_Interface element records_.
• • • •

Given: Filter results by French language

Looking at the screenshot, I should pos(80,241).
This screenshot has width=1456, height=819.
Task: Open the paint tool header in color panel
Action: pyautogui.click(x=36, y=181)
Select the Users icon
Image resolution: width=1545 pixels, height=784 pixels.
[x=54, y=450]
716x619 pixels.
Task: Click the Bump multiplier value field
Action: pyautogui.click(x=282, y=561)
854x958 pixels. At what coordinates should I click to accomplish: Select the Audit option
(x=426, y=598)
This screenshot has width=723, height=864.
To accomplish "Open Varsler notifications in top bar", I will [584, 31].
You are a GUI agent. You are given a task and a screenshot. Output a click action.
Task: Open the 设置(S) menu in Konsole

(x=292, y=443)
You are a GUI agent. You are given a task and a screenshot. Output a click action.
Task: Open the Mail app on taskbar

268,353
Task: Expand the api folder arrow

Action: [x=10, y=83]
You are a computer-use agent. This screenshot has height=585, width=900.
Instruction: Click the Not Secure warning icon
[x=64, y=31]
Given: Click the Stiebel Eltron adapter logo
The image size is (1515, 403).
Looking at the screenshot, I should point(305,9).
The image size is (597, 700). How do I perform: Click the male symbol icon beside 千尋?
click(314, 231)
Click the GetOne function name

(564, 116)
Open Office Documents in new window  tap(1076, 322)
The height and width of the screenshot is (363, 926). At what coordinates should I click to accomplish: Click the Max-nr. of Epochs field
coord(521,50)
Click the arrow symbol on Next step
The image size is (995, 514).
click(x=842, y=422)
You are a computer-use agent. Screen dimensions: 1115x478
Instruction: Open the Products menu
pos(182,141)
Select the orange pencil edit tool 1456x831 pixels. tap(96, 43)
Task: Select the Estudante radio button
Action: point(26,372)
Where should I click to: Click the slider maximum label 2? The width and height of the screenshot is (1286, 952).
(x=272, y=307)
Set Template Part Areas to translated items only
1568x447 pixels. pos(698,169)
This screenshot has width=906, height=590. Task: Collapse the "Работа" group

• • • •

_TASK GOAL_. Which lines in the records above contain the word "size", with case counting? Show each of those lines in full.

_TASK ANSWER_.
The image size is (1515, 403).
The image size is (597, 700). How do I perform: Click the male symbol icon beside 千尋?
The image size is (995, 514).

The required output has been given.